What the exercise asks:
Repeat each of the entries below word for word, without the pictures.

[Item-finding records]
⟨

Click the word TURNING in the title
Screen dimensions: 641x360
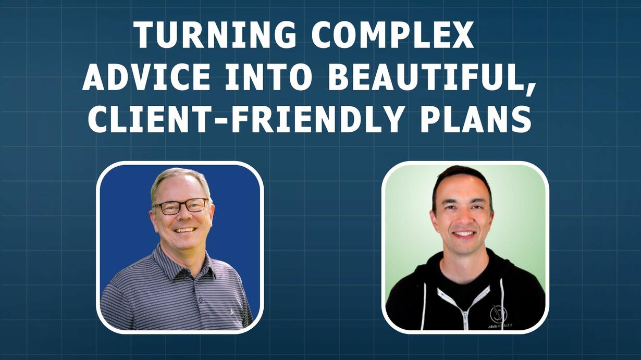(215, 35)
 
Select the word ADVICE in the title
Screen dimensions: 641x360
(146, 77)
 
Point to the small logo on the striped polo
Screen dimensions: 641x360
(232, 312)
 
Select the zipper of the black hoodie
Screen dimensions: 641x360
(465, 318)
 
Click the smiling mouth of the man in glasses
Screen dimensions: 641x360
(186, 230)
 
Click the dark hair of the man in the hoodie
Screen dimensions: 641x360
(462, 176)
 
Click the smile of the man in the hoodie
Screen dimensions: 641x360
(464, 234)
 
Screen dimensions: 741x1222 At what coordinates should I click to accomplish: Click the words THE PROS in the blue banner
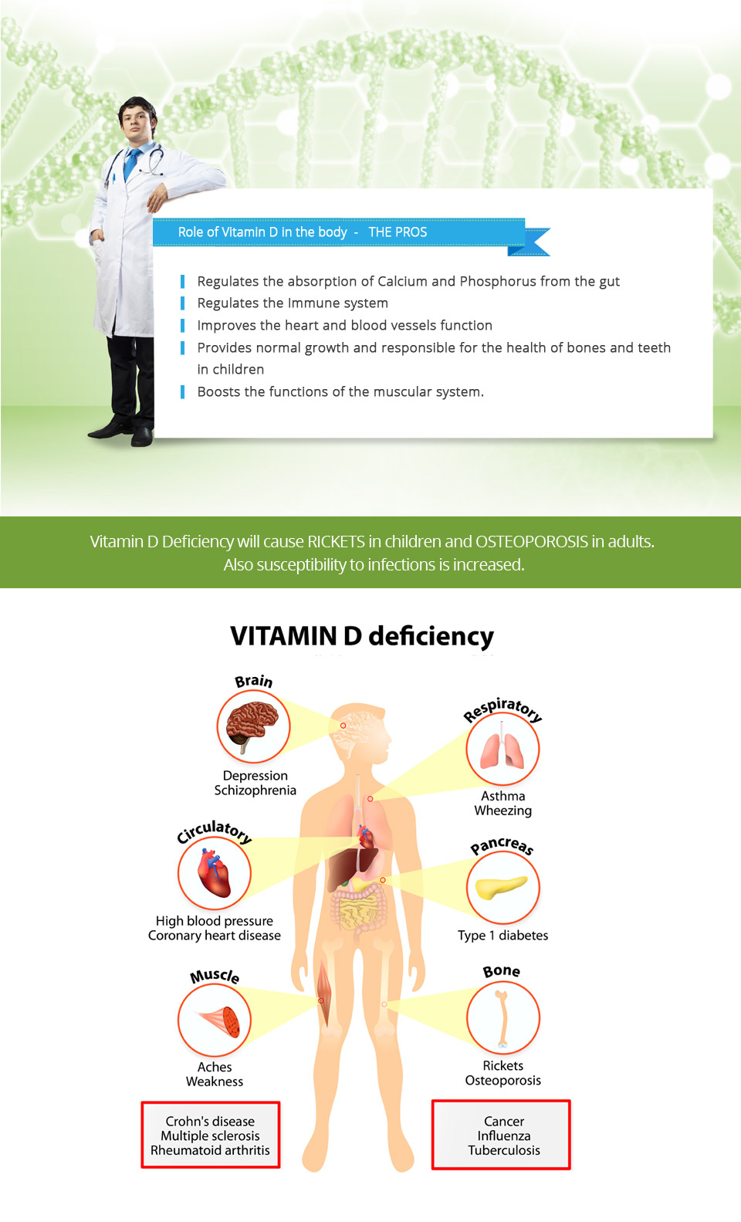pyautogui.click(x=398, y=232)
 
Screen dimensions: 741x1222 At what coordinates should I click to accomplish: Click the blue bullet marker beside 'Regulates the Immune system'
pyautogui.click(x=182, y=303)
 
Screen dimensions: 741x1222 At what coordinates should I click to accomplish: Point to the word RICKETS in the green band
pyautogui.click(x=336, y=541)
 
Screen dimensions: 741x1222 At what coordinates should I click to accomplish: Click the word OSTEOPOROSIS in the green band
pyautogui.click(x=532, y=541)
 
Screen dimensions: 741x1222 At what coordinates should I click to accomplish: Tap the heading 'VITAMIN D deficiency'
pyautogui.click(x=362, y=636)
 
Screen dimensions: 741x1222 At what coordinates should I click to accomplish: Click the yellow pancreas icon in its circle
pyautogui.click(x=502, y=888)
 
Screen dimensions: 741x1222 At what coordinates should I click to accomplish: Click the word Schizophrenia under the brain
pyautogui.click(x=255, y=790)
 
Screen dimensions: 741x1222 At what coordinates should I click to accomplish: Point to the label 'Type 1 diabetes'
pyautogui.click(x=502, y=935)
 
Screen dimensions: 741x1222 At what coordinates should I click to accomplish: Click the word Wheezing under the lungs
pyautogui.click(x=502, y=811)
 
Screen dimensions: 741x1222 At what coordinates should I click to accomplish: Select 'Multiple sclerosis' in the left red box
pyautogui.click(x=210, y=1136)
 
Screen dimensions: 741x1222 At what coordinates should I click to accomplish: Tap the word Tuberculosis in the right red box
pyautogui.click(x=503, y=1150)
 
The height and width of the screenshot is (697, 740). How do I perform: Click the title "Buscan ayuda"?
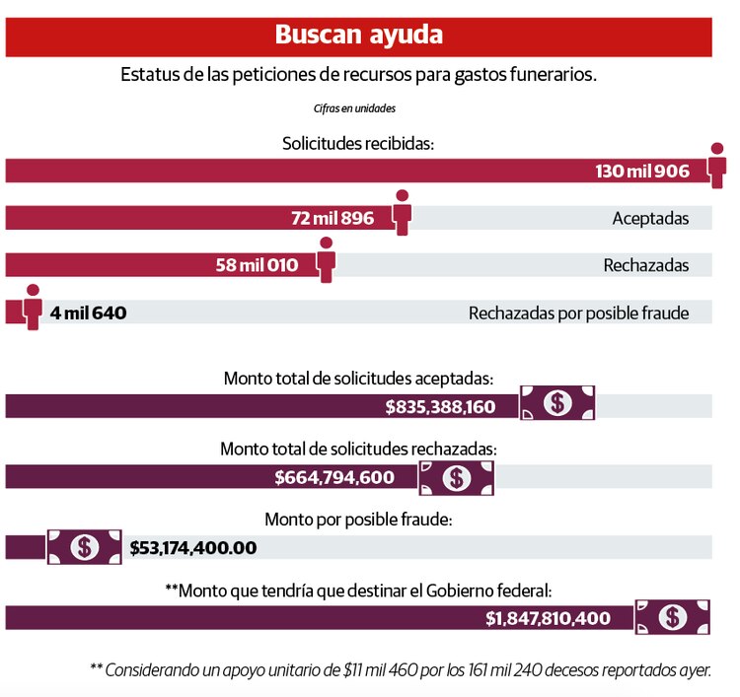(358, 35)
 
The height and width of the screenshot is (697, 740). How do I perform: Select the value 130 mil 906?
(642, 171)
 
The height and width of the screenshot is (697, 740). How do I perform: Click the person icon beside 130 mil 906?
(717, 165)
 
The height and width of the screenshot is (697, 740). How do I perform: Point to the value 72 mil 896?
(333, 218)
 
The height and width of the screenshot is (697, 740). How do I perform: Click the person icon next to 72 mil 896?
(402, 212)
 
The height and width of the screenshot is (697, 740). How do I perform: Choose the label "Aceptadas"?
(650, 218)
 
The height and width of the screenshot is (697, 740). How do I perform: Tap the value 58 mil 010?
(257, 265)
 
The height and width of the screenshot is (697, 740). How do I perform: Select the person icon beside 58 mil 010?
(326, 259)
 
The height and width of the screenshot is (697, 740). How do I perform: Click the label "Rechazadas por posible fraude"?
(578, 314)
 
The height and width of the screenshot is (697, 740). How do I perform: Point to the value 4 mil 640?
(89, 314)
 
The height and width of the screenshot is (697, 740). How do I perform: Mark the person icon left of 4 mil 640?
(33, 307)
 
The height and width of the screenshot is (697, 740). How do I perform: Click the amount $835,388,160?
(440, 406)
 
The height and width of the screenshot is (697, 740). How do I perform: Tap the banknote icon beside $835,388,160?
(558, 402)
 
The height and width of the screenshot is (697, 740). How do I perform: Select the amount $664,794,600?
(334, 478)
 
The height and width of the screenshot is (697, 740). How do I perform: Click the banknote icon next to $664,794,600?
(456, 478)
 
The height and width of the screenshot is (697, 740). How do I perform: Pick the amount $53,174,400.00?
(193, 547)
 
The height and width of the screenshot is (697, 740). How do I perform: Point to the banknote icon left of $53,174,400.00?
(85, 546)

⟩

Result of this exercise:
Click the word TURNING in the title
Screen dimensions: 641x360
(215, 35)
 
Select the word ADVICE in the title
Screen dimensions: 641x360
(146, 77)
 
Point to the small logo on the striped polo
Screen dimensions: 641x360
(232, 312)
 
Select the zipper of the black hoodie
Screen dimensions: 641x360
(465, 318)
 
Click the smiling mouth of the man in glasses
Screen dimensions: 641x360
(186, 230)
 
Click the dark hair of the man in the hoodie
Screen dimensions: 641x360
(462, 176)
 
Click the smile of the man in the hoodie
Screen dimensions: 641x360
(464, 234)
 
Screen dimensions: 741x1222 At what coordinates should I click to accomplish: Click the words THE PROS in the blue banner
pyautogui.click(x=398, y=232)
 
Screen dimensions: 741x1222 At what coordinates should I click to accomplish: Click the blue bullet marker beside 'Regulates the Immune system'
pyautogui.click(x=182, y=303)
 
Screen dimensions: 741x1222 At what coordinates should I click to accomplish: Point to the word RICKETS in the green band
pyautogui.click(x=336, y=541)
 
Screen dimensions: 741x1222 At what coordinates should I click to accomplish: Click the word OSTEOPOROSIS in the green band
pyautogui.click(x=532, y=541)
 
Screen dimensions: 741x1222 At what coordinates should I click to accomplish: Tap the heading 'VITAMIN D deficiency'
pyautogui.click(x=362, y=636)
 
Screen dimensions: 741x1222 At what coordinates should I click to accomplish: Click the yellow pancreas icon in its circle
pyautogui.click(x=502, y=888)
 
Screen dimensions: 741x1222 At what coordinates should I click to accomplish: Click the word Schizophrenia under the brain
pyautogui.click(x=255, y=790)
 
Screen dimensions: 741x1222 At what coordinates should I click to accomplish: Point to the label 'Type 1 diabetes'
pyautogui.click(x=502, y=935)
 
Screen dimensions: 741x1222 At what coordinates should I click to accomplish: Click the word Wheezing under the lungs
pyautogui.click(x=502, y=811)
 
Screen dimensions: 741x1222 At what coordinates should I click to accomplish: Select 'Multiple sclerosis' in the left red box
pyautogui.click(x=210, y=1136)
 
Screen dimensions: 741x1222 At what coordinates should I click to accomplish: Tap the word Tuberculosis in the right red box
pyautogui.click(x=503, y=1150)
 
The height and width of the screenshot is (697, 740). How do I perform: Click the title "Buscan ayuda"?
(358, 35)
 
The height and width of the screenshot is (697, 740). How do I perform: Select the value 130 mil 906?
(642, 171)
 
The height and width of the screenshot is (697, 740). How do I perform: Click the person icon beside 130 mil 906?
(717, 165)
 
The height and width of the screenshot is (697, 740). How do I perform: Point to the value 72 mil 896?
(333, 218)
 
The height and width of the screenshot is (697, 740). How do I perform: Click the person icon next to 72 mil 896?
(402, 212)
 
The height and width of the screenshot is (697, 740). How do I perform: Choose the label "Aceptadas"?
(650, 218)
 
The height and width of the screenshot is (697, 740). How do I perform: Tap the value 58 mil 010?
(257, 265)
 
The height and width of the screenshot is (697, 740). How do I perform: Select the person icon beside 58 mil 010?
(326, 259)
 
The height and width of the screenshot is (697, 740). How do I perform: Click the label "Rechazadas por posible fraude"?
(578, 314)
 
The height and width of the screenshot is (697, 740). How do I perform: Point to the value 4 mil 640?
(89, 314)
 
The height and width of the screenshot is (697, 740). How do I perform: Mark the person icon left of 4 mil 640?
(33, 307)
 
The height and width of the screenshot is (697, 740). How do I perform: Click the amount $835,388,160?
(440, 406)
 
The height and width of the screenshot is (697, 740). How do I perform: Tap the banknote icon beside $835,388,160?
(558, 402)
 
The height and width of the screenshot is (697, 740). How do I perform: Select the amount $664,794,600?
(334, 478)
 
The height and width of the screenshot is (697, 740). How do I perform: Click the banknote icon next to $664,794,600?
(456, 478)
 
The height and width of the screenshot is (697, 740). How do I perform: Pick the amount $53,174,400.00?
(193, 547)
 
The height and width of the screenshot is (697, 740). How do I perform: Point to the banknote icon left of $53,174,400.00?
(85, 546)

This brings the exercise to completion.